Written task: Reproduce every one of the following lines verbatim, with no changes.

-- Given records follows --

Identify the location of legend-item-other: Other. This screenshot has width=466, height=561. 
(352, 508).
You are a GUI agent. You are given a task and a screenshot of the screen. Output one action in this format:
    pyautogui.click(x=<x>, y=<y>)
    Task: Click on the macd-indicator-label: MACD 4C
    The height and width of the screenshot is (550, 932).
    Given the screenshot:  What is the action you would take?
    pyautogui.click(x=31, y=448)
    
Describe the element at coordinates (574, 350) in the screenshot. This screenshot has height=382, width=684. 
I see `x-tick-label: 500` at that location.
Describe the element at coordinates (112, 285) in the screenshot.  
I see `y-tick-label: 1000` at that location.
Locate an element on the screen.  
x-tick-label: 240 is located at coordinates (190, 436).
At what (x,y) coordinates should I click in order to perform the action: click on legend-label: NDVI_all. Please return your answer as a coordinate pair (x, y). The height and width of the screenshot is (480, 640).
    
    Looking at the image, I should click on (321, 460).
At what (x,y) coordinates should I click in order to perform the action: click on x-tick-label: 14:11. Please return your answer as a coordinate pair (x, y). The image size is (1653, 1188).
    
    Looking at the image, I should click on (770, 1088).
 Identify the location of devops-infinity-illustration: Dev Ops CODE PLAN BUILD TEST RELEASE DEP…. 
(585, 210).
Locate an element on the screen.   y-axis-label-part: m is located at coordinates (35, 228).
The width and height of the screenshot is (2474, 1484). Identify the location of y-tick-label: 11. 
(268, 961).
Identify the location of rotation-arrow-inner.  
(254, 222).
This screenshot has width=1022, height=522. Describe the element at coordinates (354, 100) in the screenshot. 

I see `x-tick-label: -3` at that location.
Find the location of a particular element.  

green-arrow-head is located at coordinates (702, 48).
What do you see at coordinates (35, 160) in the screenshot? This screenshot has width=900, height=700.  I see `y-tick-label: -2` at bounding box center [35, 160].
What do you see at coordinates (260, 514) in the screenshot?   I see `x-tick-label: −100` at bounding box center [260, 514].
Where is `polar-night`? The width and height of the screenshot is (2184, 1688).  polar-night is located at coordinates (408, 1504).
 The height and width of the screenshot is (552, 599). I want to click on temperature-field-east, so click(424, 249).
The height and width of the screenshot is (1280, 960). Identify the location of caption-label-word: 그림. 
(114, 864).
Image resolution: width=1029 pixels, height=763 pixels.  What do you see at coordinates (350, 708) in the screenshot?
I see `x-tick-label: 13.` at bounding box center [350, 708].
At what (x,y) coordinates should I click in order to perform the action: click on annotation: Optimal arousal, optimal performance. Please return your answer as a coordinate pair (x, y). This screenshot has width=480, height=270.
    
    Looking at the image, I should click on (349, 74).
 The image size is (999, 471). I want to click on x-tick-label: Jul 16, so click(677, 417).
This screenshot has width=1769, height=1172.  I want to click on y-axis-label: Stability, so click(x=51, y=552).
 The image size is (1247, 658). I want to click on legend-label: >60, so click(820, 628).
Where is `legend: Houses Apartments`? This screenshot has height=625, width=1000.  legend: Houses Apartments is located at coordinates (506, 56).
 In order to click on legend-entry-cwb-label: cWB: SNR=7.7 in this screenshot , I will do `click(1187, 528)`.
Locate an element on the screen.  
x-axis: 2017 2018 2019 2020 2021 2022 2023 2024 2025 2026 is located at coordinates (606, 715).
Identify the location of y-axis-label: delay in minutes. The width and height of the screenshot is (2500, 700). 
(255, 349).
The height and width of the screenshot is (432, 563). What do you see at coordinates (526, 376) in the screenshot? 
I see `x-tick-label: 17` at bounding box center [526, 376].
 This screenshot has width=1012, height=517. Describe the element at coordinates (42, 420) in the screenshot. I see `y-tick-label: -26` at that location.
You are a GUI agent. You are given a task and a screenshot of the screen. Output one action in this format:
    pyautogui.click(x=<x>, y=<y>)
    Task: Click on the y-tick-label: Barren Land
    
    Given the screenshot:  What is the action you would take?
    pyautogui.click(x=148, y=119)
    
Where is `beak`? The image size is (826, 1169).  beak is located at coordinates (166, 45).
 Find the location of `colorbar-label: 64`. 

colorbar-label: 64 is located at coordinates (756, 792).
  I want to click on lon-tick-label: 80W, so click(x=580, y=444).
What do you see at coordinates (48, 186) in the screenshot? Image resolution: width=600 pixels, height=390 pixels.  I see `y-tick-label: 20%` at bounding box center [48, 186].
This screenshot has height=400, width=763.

-- Given records concluded --

Task output:
Identify the location of legend-item-other: Other. This screenshot has width=466, height=561. 
(352, 508).
You are a GUI agent. You are given a task and a screenshot of the screen. Output one action in this format:
    pyautogui.click(x=<x>, y=<y>)
    Task: Click on the macd-indicator-label: MACD 4C
    The height and width of the screenshot is (550, 932).
    Given the screenshot:  What is the action you would take?
    pyautogui.click(x=31, y=448)
    
Describe the element at coordinates (574, 350) in the screenshot. This screenshot has height=382, width=684. 
I see `x-tick-label: 500` at that location.
Describe the element at coordinates (112, 285) in the screenshot.  
I see `y-tick-label: 1000` at that location.
Locate an element on the screen.  
x-tick-label: 240 is located at coordinates (190, 436).
At what (x,y) coordinates should I click in order to perform the action: click on legend-label: NDVI_all. Please return your answer as a coordinate pair (x, y). The height and width of the screenshot is (480, 640).
    
    Looking at the image, I should click on (321, 460).
At what (x,y) coordinates should I click in order to perform the action: click on x-tick-label: 14:11. Please return your answer as a coordinate pair (x, y). The image size is (1653, 1188).
    
    Looking at the image, I should click on (770, 1088).
 Identify the location of devops-infinity-illustration: Dev Ops CODE PLAN BUILD TEST RELEASE DEP…. 
(585, 210).
Locate an element on the screen.   y-axis-label-part: m is located at coordinates (35, 228).
The width and height of the screenshot is (2474, 1484). Identify the location of y-tick-label: 11. 
(268, 961).
Identify the location of rotation-arrow-inner.  
(254, 222).
This screenshot has width=1022, height=522. Describe the element at coordinates (354, 100) in the screenshot. 

I see `x-tick-label: -3` at that location.
Find the location of a particular element.  

green-arrow-head is located at coordinates (702, 48).
What do you see at coordinates (35, 160) in the screenshot? This screenshot has width=900, height=700.  I see `y-tick-label: -2` at bounding box center [35, 160].
What do you see at coordinates (260, 514) in the screenshot?   I see `x-tick-label: −100` at bounding box center [260, 514].
Where is `polar-night`? The width and height of the screenshot is (2184, 1688).  polar-night is located at coordinates (408, 1504).
 The height and width of the screenshot is (552, 599). I want to click on temperature-field-east, so click(424, 249).
The height and width of the screenshot is (1280, 960). Identify the location of caption-label-word: 그림. 
(114, 864).
Image resolution: width=1029 pixels, height=763 pixels.  What do you see at coordinates (350, 708) in the screenshot?
I see `x-tick-label: 13.` at bounding box center [350, 708].
At what (x,y) coordinates should I click in order to perform the action: click on annotation: Optimal arousal, optimal performance. Please return your answer as a coordinate pair (x, y). This screenshot has width=480, height=270.
    
    Looking at the image, I should click on (349, 74).
 The image size is (999, 471). I want to click on x-tick-label: Jul 16, so click(677, 417).
This screenshot has width=1769, height=1172.  I want to click on y-axis-label: Stability, so click(x=51, y=552).
 The image size is (1247, 658). I want to click on legend-label: >60, so click(820, 628).
Where is `legend: Houses Apartments`? This screenshot has height=625, width=1000.  legend: Houses Apartments is located at coordinates (506, 56).
 In order to click on legend-entry-cwb-label: cWB: SNR=7.7 in this screenshot , I will do `click(1187, 528)`.
Locate an element on the screen.  
x-axis: 2017 2018 2019 2020 2021 2022 2023 2024 2025 2026 is located at coordinates (606, 715).
Identify the location of y-axis-label: delay in minutes. The width and height of the screenshot is (2500, 700). 
(255, 349).
The height and width of the screenshot is (432, 563). What do you see at coordinates (526, 376) in the screenshot? 
I see `x-tick-label: 17` at bounding box center [526, 376].
 This screenshot has width=1012, height=517. Describe the element at coordinates (42, 420) in the screenshot. I see `y-tick-label: -26` at that location.
You are a GUI agent. You are given a task and a screenshot of the screen. Output one action in this format:
    pyautogui.click(x=<x>, y=<y>)
    Task: Click on the y-tick-label: Barren Land
    
    Given the screenshot:  What is the action you would take?
    pyautogui.click(x=148, y=119)
    
Where is `beak`? The image size is (826, 1169).  beak is located at coordinates (166, 45).
 Find the location of `colorbar-label: 64`. 

colorbar-label: 64 is located at coordinates (756, 792).
  I want to click on lon-tick-label: 80W, so click(x=580, y=444).
What do you see at coordinates (48, 186) in the screenshot? Image resolution: width=600 pixels, height=390 pixels.  I see `y-tick-label: 20%` at bounding box center [48, 186].
This screenshot has height=400, width=763.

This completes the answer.